Stored items from a collection
--*--

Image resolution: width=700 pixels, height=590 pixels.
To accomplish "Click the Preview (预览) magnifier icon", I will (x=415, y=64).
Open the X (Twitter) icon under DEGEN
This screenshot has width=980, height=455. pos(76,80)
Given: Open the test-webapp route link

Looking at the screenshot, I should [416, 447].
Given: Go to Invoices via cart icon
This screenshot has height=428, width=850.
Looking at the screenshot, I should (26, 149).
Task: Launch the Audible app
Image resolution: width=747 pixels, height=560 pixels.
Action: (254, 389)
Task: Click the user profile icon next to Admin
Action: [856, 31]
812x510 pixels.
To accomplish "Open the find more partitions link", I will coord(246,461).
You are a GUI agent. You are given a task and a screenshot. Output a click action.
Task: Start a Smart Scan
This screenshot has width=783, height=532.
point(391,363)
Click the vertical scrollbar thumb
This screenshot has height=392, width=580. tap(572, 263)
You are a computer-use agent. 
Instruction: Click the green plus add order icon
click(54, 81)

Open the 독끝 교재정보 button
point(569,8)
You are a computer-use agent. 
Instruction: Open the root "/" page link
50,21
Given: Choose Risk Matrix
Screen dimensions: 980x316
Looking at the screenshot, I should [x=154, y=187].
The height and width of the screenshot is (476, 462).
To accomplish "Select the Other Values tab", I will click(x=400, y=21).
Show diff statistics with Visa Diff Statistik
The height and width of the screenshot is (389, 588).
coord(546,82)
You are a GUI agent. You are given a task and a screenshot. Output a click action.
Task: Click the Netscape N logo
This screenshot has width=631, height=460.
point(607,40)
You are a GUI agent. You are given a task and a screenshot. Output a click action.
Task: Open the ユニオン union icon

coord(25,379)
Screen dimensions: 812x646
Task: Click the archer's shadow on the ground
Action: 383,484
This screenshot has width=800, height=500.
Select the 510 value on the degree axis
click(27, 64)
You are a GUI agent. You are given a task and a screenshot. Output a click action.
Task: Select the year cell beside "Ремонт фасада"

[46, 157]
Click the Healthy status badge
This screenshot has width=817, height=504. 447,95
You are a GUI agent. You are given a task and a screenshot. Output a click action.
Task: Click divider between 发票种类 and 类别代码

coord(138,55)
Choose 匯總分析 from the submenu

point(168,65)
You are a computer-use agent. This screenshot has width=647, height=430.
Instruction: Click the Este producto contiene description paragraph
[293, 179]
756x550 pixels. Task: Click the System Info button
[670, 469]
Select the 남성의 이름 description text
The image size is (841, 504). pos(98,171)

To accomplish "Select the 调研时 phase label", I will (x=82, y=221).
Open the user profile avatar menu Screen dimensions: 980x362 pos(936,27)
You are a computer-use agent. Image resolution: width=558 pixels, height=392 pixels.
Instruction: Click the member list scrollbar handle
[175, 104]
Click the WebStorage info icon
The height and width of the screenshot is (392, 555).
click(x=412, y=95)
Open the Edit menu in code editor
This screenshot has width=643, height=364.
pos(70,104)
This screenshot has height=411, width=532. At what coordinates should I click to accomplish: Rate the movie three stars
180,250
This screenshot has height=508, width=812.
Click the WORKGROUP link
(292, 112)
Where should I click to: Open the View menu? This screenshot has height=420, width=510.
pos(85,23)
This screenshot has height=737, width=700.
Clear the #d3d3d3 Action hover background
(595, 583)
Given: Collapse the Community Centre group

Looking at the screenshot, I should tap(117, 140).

--*--

- _What is being asked_
The full data, transcribed without change, is the expected answer.

- _Completed exercise_
Image resolution: width=700 pixels, height=590 pixels.
To accomplish "Click the Preview (预览) magnifier icon", I will (x=415, y=64).
Open the X (Twitter) icon under DEGEN
This screenshot has width=980, height=455. pos(76,80)
Given: Open the test-webapp route link

Looking at the screenshot, I should [416, 447].
Given: Go to Invoices via cart icon
This screenshot has height=428, width=850.
Looking at the screenshot, I should (26, 149).
Task: Launch the Audible app
Image resolution: width=747 pixels, height=560 pixels.
Action: (254, 389)
Task: Click the user profile icon next to Admin
Action: [856, 31]
812x510 pixels.
To accomplish "Open the find more partitions link", I will coord(246,461).
You are a GUI agent. You are given a task and a screenshot. Output a click action.
Task: Start a Smart Scan
This screenshot has width=783, height=532.
point(391,363)
Click the vertical scrollbar thumb
This screenshot has height=392, width=580. tap(572, 263)
You are a computer-use agent. 
Instruction: Click the green plus add order icon
click(54, 81)

Open the 독끝 교재정보 button
point(569,8)
You are a computer-use agent. 
Instruction: Open the root "/" page link
50,21
Given: Choose Risk Matrix
Screen dimensions: 980x316
Looking at the screenshot, I should [x=154, y=187].
The height and width of the screenshot is (476, 462).
To accomplish "Select the Other Values tab", I will click(x=400, y=21).
Show diff statistics with Visa Diff Statistik
The height and width of the screenshot is (389, 588).
coord(546,82)
You are a GUI agent. You are given a task and a screenshot. Output a click action.
Task: Click the Netscape N logo
This screenshot has width=631, height=460.
point(607,40)
You are a GUI agent. You are given a task and a screenshot. Output a click action.
Task: Open the ユニオン union icon

coord(25,379)
Screen dimensions: 812x646
Task: Click the archer's shadow on the ground
Action: 383,484
This screenshot has width=800, height=500.
Select the 510 value on the degree axis
click(27, 64)
You are a GUI agent. You are given a task and a screenshot. Output a click action.
Task: Select the year cell beside "Ремонт фасада"

[46, 157]
Click the Healthy status badge
This screenshot has width=817, height=504. 447,95
You are a GUI agent. You are given a task and a screenshot. Output a click action.
Task: Click divider between 发票种类 and 类别代码

coord(138,55)
Choose 匯總分析 from the submenu

point(168,65)
You are a computer-use agent. This screenshot has width=647, height=430.
Instruction: Click the Este producto contiene description paragraph
[293, 179]
756x550 pixels. Task: Click the System Info button
[670, 469]
Select the 남성의 이름 description text
The image size is (841, 504). pos(98,171)

To accomplish "Select the 调研时 phase label", I will (x=82, y=221).
Open the user profile avatar menu Screen dimensions: 980x362 pos(936,27)
You are a computer-use agent. Image resolution: width=558 pixels, height=392 pixels.
Instruction: Click the member list scrollbar handle
[175, 104]
Click the WebStorage info icon
The height and width of the screenshot is (392, 555).
click(x=412, y=95)
Open the Edit menu in code editor
This screenshot has width=643, height=364.
pos(70,104)
This screenshot has height=411, width=532. At what coordinates should I click to accomplish: Rate the movie three stars
180,250
This screenshot has height=508, width=812.
Click the WORKGROUP link
(292, 112)
Where should I click to: Open the View menu? This screenshot has height=420, width=510.
pos(85,23)
This screenshot has height=737, width=700.
Clear the #d3d3d3 Action hover background
(595, 583)
Given: Collapse the Community Centre group

Looking at the screenshot, I should tap(117, 140).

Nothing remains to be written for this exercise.